IRONI PENDIDIKAN INKLUSIF: SLBN DIBONGKAR DEMI SEKOLAH RAKYAT?

 

Oleh: M. Awaidil Fikri

Portalcerdas, opini- Pendidikan inklusif adalah pendekatan sistem pendidikan yang menempatkan semua anak tanpa terkecuali, mendapatkan akses yang sama terhadap pendidikan berkualitas dalam lingkungan belajar yang sama. Pendidikan inklusif merupakan salah satu program dari Bapak Prabowo selakau Presiden Republik Indonesia saat ini. Konsep pendidikan inklusif yang diusulkan Prabowo bernama Sekolah Rakyat. Namun, dalam pelaksanaan Sekolah Rakyat, muncul beberapa kebijakan dan kontroversi. Salah satunya, SLBN A Pajajaran akan dibongkar untuk membangun sekolah rakyat.

Ketika banyak masyarakat menyambut semangat pemerataaan pendidikan melalui pembangunan Sekolah Rakyat, sebuat ironi justru muncul. Salah satu Sekolah Luar Biasa Negeri (SLBN) justru dibongkar demi mewujudkannya. Padahal, SLBN adalah fondasi utama dalam memberikan hak pendidikan kepada anak-anak berkebutuhan khusus. Di satu sisi, pemerintah menggaungkan pendidikan inklusif dengan membangun Sekolah Rakyat, namun di sisi lain, sebuah fasilitas khusus yang menjadi ruang aman bagi anak-anak berkebutuhan khusus justru dikorbankan. 

Hal ini menjadi pertanyaan besar, benarkah kita sedang mendorong inklusivitas, atau justru menyingkirkan mereka yang paling membutuhkan perhatian?

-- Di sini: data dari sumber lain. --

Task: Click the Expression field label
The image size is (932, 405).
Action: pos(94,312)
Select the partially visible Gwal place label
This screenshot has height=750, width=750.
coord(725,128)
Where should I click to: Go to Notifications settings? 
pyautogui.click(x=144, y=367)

Inklusivitas yang semestinya melibatkan semua, termasuk mereka yang memiliki keterbatasan fisik, intelektual, atau emosional. Namun, pembongkaran SLBN A Pajajaran justru mengingkari prinsip ini. Anak-anak berkebutuhan khusus yang sebelumnya memiliki ruang belajar yang aman dan sesuai kebutuhan kini kehilangan tempat mereka. 

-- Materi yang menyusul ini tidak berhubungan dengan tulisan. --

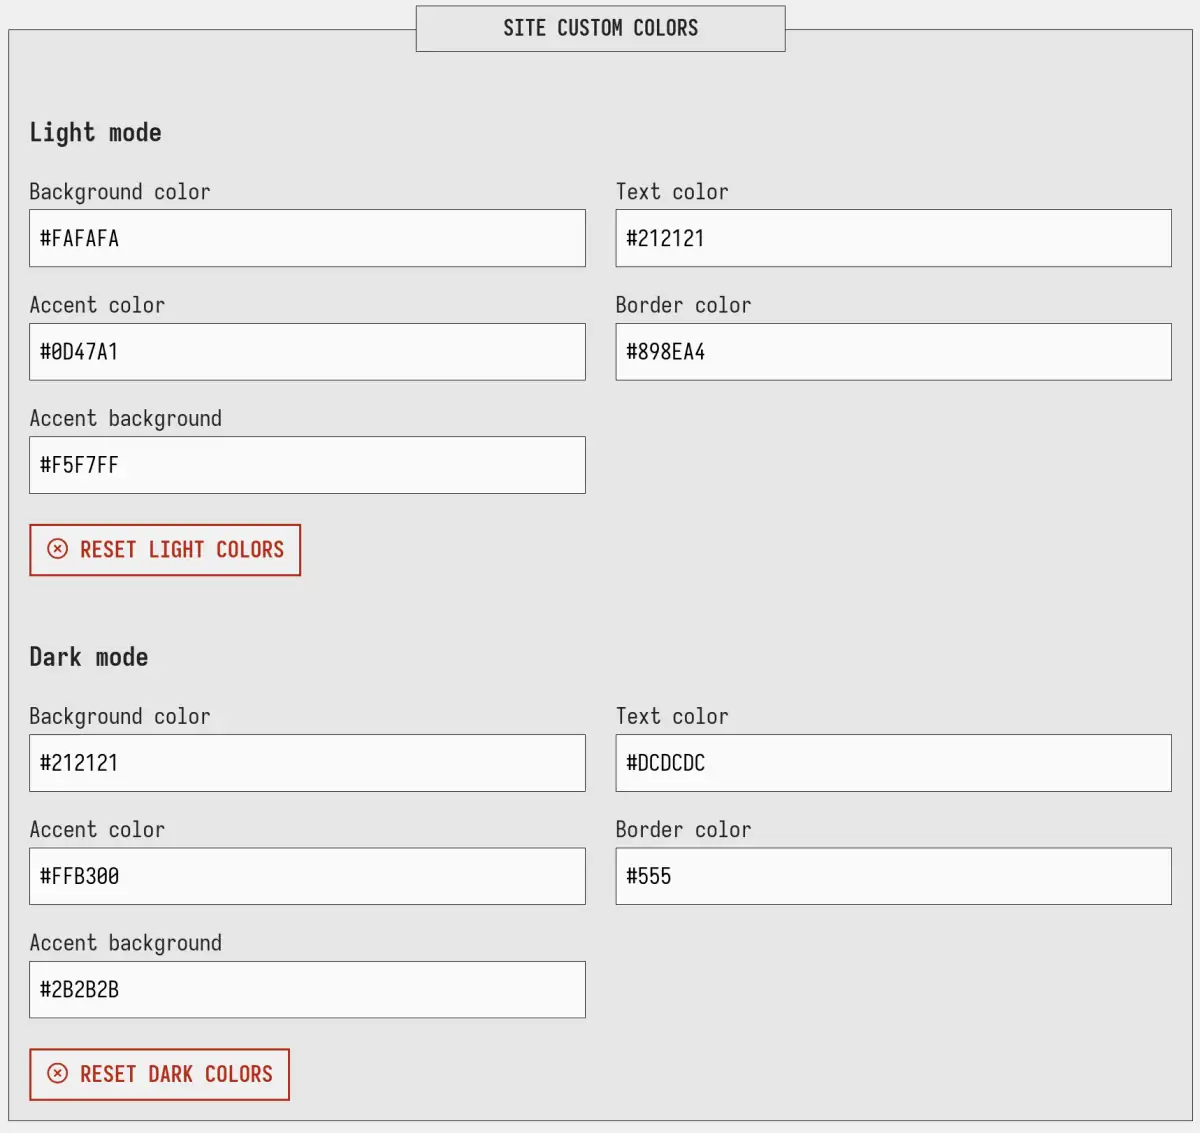Image resolution: width=1200 pixels, height=1133 pixels.
Task: Click the Site Custom Colors section header
Action: (600, 28)
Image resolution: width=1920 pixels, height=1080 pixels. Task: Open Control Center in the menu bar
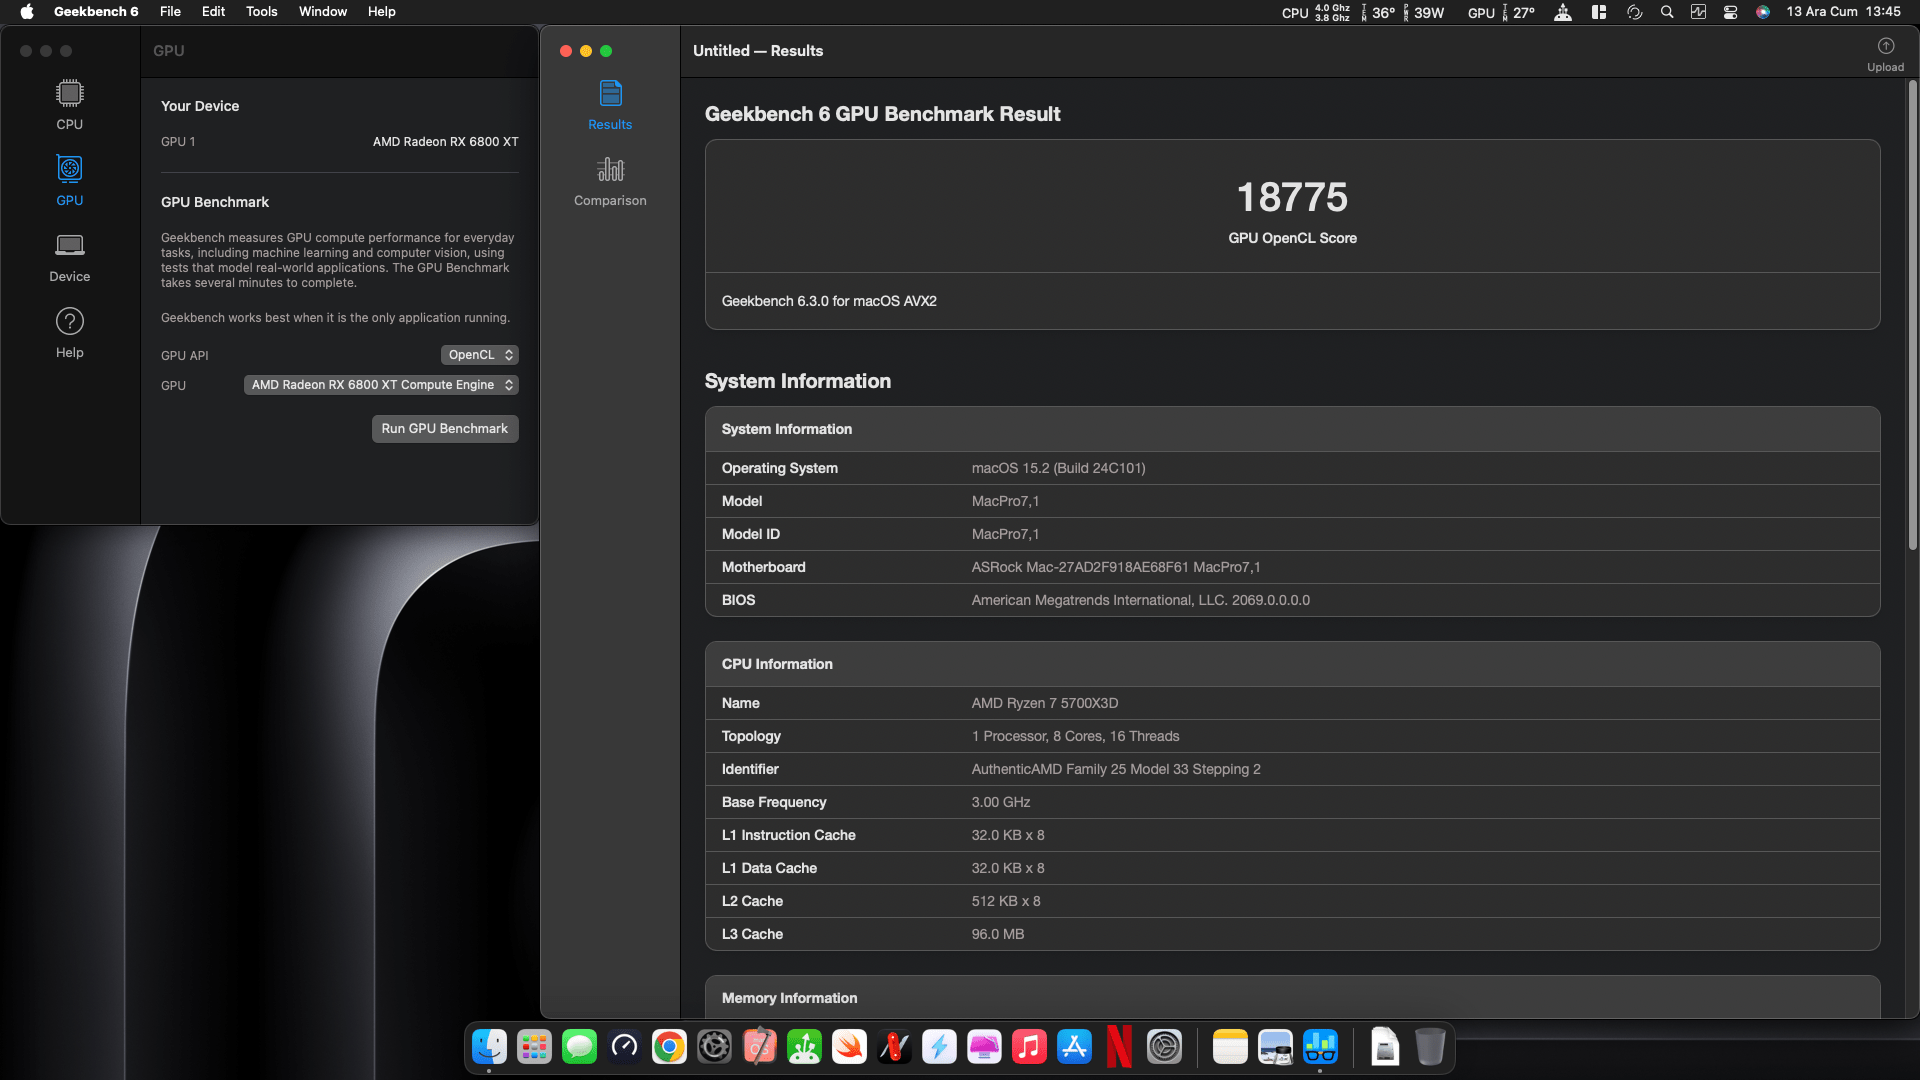click(x=1730, y=12)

Bagi mereka, bukan hanya sekadar bangunan yang hilang, melainkan akses terhadap pendidikan bermakna dan layak. Tidak hanya itu, para guru dengan keahlian khusus juga akan terancam kehilangan tempat mengajar, dan orangtua peserta didik pun akan kebingungan mencari alternatif sekolah yang sepadan. Ini adalah dampak rill yang sering kali terabaikan ketika pembangunan terlalu fokus pada aspek kuantitatif tanpa mempertimbangkan kebutuhan minoritas.

Pembongkaran SLBN A Pajajaran adalah salah satu bukti nyata dari minimnya partisipasi publik dalam proses perumusan program ini. Komunitas penyandang disabilitas, organisasi pendidikan khusus, dan orangtua peserta didik seakan tidak diberi ruang untuk menyuarakan aspirasinya. Kebijakan yang diambil secara top-down tanpa analisis dampak sosial malah berisiko menciptakan ketimpangan baru. Alih-alih inklusif, program ini cenderung ekslusif terhadap kelompok rentan (anak berkebutuhan khusus). Pendidikan inklusif tidak bisa dijalankan dengan membongkar fasilitas bagi kelompok yang paling membutuhkan. Ironi ini harus disadari bersama sebelum terlambat. Pemerintah dan masyarakat perlu duduk bersama guna menyusun strategi yang benar-benar berpihak pada semua.  

Inklusif bukan hanya soal membangun sekolah untuk semua, tetapi memastikan tidak ada yang dikorbankan dalam prosesnya. Jika kita tidak bisa memberi ruang bagi anak-anak yang paling rentan, apakah kita benar-benar sudah inklusif?